Jadi, jangan ragu untuk vaksinasi anak-anak kita karena imunisasi sangat penting utuk menurukan kejadian dan kematian akibat penyakit yang dapat dicegah dengan imunisasi (PD3I). Vaksin dapat menghasilkan imunitas seperti halnya infeksi alamiah.

Fatwa MUI Terkait Imunisasi
Apakah vaksinasi itu haram?  Menurut Dr. H.M. Asrorun Ni’Am Sholeh, MA, Sekretaris Komisi Fatwa MUI Pusat mengatakan bahwa vaksin harus aman dan sesuai norma agama. Bahan imunisasi harus aman dan sesuai norma agama. Pasal 153 “pemerintah menjamin ketersediaan bahan imunisasi yang aman, bermutu, efektif, terjangkau, dan merata bagi masyarakat untuk upaya pengendalian penyakit menular melalui imunisasi. Pasal 2 UU kesehatan menegaskan salah satu asas pembangunan kesehatan harus memperhatikan dan menghormati agama yang dianut masyarakat.

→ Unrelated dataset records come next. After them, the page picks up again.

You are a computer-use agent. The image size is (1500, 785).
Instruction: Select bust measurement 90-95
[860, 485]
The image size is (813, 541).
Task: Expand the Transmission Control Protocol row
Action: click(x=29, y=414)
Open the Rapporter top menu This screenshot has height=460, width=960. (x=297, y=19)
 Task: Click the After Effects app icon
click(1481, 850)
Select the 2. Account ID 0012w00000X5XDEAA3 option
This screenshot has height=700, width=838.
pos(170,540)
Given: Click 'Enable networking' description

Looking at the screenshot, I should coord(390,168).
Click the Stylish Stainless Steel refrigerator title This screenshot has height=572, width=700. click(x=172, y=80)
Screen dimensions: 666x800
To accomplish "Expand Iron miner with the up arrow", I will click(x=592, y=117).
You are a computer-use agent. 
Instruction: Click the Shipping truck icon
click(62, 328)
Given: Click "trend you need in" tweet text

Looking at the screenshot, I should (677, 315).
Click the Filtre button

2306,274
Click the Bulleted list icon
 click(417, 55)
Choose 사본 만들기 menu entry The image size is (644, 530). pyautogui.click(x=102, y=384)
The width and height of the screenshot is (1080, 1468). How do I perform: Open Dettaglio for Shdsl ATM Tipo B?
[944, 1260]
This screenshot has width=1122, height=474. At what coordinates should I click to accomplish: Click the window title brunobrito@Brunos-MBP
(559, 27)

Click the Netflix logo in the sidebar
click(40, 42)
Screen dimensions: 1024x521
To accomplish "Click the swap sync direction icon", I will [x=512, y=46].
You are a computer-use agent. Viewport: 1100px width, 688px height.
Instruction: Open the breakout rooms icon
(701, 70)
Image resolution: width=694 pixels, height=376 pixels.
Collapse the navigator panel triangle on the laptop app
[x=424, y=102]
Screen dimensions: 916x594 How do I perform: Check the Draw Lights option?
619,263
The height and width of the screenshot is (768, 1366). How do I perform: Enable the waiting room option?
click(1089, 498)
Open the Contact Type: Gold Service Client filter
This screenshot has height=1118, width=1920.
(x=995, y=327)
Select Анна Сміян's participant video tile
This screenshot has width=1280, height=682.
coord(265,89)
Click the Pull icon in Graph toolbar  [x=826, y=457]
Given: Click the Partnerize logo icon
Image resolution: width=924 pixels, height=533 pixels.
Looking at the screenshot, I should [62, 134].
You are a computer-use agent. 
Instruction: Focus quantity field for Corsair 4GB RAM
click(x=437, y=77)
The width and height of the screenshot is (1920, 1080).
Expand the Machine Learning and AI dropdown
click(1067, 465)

Fatwa MUI No. 4 tahun 2016 poin No. 5 program imunisasi hukumnya wajib. Disebutkan dalam hal jika seseorang tidak diimunisasi akan menyebabkan kematian, penyakit berat, atau kecacatan permanen yang mengancam jiwa, berdasarkan pertimbangan ahli yang kompeten dan dipercaya, maka imunisasi hukumnya wajib.


“Imunisasi pada dasarnya dibolehkan (mubah) sebagai bentuk ikhtiar untuk mewujudkan kekebalan tubuh (imunitas) dan mencegah terjadinya penyakit tertentu. Vaksin untuk imunisasi wajib menggunakan vaksin yang halal dan suci. Penggunaan vaksin imunisasi yang berbahan haram dan atau najis, hukumnya haram. Imunisasi dengan vaksin yang haram dan atau najis, tidak dibolehkan, kecuali digunakan pada kondisi al-dlarurat atau ah-hajat; belum ditemukan bahan vaksin yang halal dan suci; dan adanya keterangan tenaga medis yang kompeten dan dipercaya bahwa tidak ada vaksin yang halal,” pungkas Arorun Ni’am.

Jadi, jelas kan  sekarang bahwa imunisasi tidak bertentangan dengan agama selama bahan-bahan yang dikandungnya tidak berasal dari bahan yang diharamkan dalam syariat Islam. Pencegahan melalui imunisasi artinya mencegah generasi masa depan bangsa dari beragam penyakit.